More recently, pharmacological approaches in Tx mice receiving no assistance or sensory stimulation revealed indeed that L-DOPA, 5-HT or DA receptor agonists such as 8-OH-DPAT or buspirone (5-HT1A/7), quipazine (5-HT2A/2C) or SKF-81297 (D1-like) can best acutely trigger short episodes of locomotor-like movements in completely paraplegic animals [2]. Using selective antagonists and genetically-engineered mice (e.g., 5-HT7KO), it has been clearly established that NMDA, 5-HT1, 5- HT2A, 5-HT7, and D1 receptors were specifically involved in mediating those effects [3,4]. Endogenous glutamate release and NMDA ionophore activation were also found to be critically important for quipazine-induced effects since a complete loss of induced-movement was found in NMDA antagonist (MK-801)-treated Tx mice [5]. Transmembrane voltage oscillations and pacemaker-like properties are also generally believed to contribute to CPG activity.
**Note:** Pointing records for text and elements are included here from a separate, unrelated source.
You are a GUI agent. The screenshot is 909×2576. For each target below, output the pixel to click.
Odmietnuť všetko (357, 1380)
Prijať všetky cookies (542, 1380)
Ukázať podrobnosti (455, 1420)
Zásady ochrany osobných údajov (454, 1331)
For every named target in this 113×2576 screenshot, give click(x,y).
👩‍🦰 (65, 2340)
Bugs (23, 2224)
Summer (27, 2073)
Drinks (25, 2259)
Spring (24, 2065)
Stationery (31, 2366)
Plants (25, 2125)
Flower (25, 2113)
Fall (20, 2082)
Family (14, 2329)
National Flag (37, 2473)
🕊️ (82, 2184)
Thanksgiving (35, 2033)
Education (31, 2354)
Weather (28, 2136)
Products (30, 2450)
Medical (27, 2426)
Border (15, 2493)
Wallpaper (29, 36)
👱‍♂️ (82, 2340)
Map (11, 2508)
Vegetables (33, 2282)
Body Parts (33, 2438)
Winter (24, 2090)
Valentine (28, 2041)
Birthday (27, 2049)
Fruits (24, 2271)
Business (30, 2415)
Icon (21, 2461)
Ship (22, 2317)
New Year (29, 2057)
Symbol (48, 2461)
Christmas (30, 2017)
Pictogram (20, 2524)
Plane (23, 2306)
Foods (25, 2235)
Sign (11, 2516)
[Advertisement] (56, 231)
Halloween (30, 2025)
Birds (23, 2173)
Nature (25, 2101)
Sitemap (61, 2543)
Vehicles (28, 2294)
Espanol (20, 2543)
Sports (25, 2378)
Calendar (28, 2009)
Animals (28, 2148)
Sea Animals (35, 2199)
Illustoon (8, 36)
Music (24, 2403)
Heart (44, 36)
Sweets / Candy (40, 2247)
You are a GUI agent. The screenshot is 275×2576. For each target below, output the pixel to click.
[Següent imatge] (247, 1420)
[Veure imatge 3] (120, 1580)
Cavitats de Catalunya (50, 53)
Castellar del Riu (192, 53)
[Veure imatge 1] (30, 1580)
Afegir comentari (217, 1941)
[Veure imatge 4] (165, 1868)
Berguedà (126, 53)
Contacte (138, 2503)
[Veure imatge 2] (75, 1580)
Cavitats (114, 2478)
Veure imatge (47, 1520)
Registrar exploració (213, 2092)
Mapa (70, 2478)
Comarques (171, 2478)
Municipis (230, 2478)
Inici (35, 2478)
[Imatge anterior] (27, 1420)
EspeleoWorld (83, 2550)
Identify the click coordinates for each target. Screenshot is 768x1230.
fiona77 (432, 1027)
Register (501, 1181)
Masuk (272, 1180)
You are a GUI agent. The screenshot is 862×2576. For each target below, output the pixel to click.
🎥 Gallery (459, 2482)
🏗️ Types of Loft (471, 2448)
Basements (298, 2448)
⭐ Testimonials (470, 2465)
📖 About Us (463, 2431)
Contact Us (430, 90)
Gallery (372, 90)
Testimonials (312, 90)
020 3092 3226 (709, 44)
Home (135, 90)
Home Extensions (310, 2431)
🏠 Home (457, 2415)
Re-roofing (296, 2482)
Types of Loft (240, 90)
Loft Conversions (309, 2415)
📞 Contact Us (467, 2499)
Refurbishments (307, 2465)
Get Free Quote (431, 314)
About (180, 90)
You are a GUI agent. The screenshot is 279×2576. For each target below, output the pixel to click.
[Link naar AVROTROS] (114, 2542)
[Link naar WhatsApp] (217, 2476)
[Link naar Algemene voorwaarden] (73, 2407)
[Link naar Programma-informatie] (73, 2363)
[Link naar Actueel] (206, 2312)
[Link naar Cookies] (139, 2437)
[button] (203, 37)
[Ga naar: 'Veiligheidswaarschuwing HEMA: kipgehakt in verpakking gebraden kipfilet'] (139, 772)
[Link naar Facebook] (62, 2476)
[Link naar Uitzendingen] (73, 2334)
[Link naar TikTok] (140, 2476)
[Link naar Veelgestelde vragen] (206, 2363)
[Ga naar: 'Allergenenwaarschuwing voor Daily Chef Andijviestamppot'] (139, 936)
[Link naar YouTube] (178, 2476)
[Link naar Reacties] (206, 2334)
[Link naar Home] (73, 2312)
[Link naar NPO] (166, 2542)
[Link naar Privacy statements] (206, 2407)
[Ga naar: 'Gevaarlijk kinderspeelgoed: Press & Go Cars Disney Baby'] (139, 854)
Their expression is known to depend on the presence of glutamate and tetrodotoxin (TTX)-resistant NMDA ionophore activation [6]. Plateau potentials [7], when rhythmically occurring, is another intrinsic property believed by some researchers to be associated with endogenous TTX-resistant pacemaker-like activity [8].

Self-consciousness, awereness and mindfulness may depend on comparable cellular and transmembrane mechanisms in the brain. Although clear definitions are still the subject of debates, some people define consciousness as a state of mind or as a level of awareness – i.e., to be aware of an object, etc. [9]. For some experts in meditation such as Kabat-Zinn, mindfulness is the ability to focus on the present moment without any judgment which is emerging at a given moment of consciousness [10]. However, from a medical perspective, consciousness is often more globally referred to as the capacity of sensing and responding to the world [11]. According to Flohr, consciousness may thus be associated with different states that depend on the formation of transient higher-order, self-referential mental representations [12] – a loss of consciousness will occur, if the brain's representational activity falls below a critical threshold because of inhibited NMDA ionophore activity. In fact, pharmacological agents that directly inactivate the NMDA synapse necessarily have general anesthetic properties [12]. More specifically, the anterior insula and the cingular cortex were reported as potential centers of consciousness since particularly active in people practising meditation but inactive in individuals with disorders of consciousness [13]. Amantadine, a NMDA ligand was recently found to suddenly restore consciousness in a 36-year-old woman suffering from a persistent vegetative state irresponsive to other drugs [14] whereas electrical stimulation activating some of those areas (i.e., insula) was found to reversibly restore consciousness in a woman in a coma [14]. Researchers at MIT found that brain waves are neural correlates of consciousness. Indeed, they reported that when thoughts are in our minds, corresponding groups of neurons are oscillating in synchrony at around 30 Hz or higher, whereas thoughts that are no longer in our minds oscillate at lower frequencies, that is below 30 Hz [15]. Most recently, psychedelic drugs such as LSD, well known to induce altered states of consciousness, were found to be blocked in ketanserine (selective 5-HT2A receptor antagonist)-treated subjects [16,17]. Interestingly, spinal cord stimulation (SCS) has been shown to improve, via brain-mediated processes, the consciousness levels of patients with disorder of consciousness [18].

Conclusion

Although localized in different areas of the CNS, comparable neuronal mechanisms may be involved in mediating both biological functions that are locomotion and consciousness. An oral drug comprising some of these compounds (NMDA ionophore or 5-HT2A receptor ligands) shall thus be expected to act upon both systems simultaneously.